With a genome size of ~580 kb and approximately 480 protein coding regions, Mycoplasma genitalium is the smallest known organism that can be grown in pure culture and has extremely fastidious nutrient requirements. The reduced genomic content of M. genitalium has led researchers to suggest that the molecular assembly represented by this organism may be a close approximation to the minimal set of genes required for bacterial growth. Furthermore, with the recent announcement of the de novo synthesis and assembly of a complete M. genitalium genome and advances made in transplanting the genome from one mycoplasma species to another, the construction of a completely synthetic genome seems an achievable target.

Here, I present a systematic approach for the construction and curation of a genome-scale in silico metabolic model for M. genitalium.

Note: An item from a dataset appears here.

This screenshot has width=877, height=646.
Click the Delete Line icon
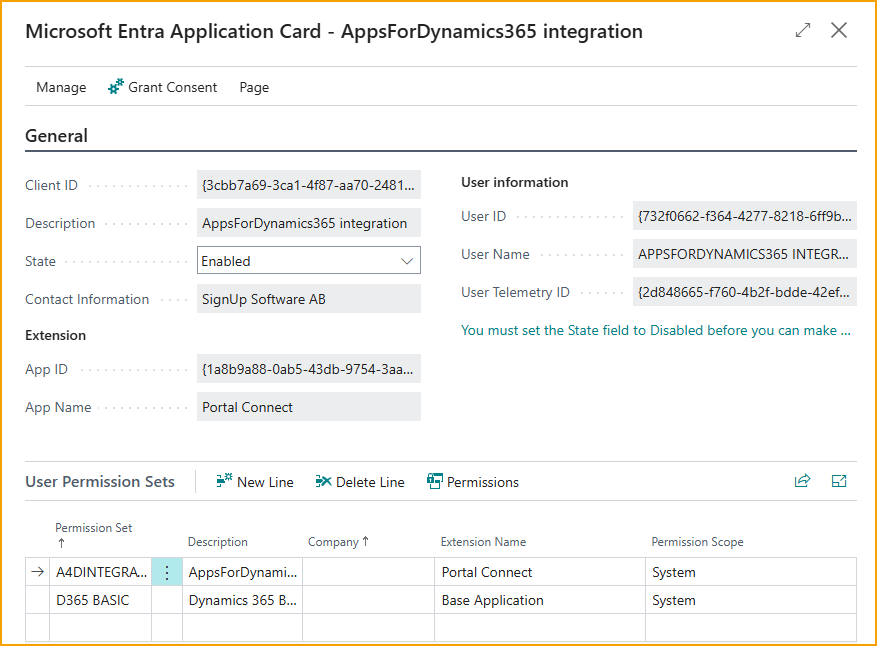(x=323, y=481)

Key challenges included estimation of biomass composition, handling of enzymes with broad specificities and the lack of a defined medium. Computational tools were subsequently employed to identify and resolve connectivity gaps in the model as well as growth prediction inconsistencies with gene essentiality experimental data. The curated model, M. genitalium iPS189 (189 genes, 264 reactions, 276 metabolites) was 87% accurate in recapitulating in vivo gene essentiality results for M. genitalium. Approaches and tools described herein provide a roadmap for the automated construction of in silico metabolic models of other organisms.

Furthermore, this curated metabolic reconstruction allows for the rational design of a defined culture medium and an in silico exploration of the minimal number (and alternatives) of metabolic genes required for growth.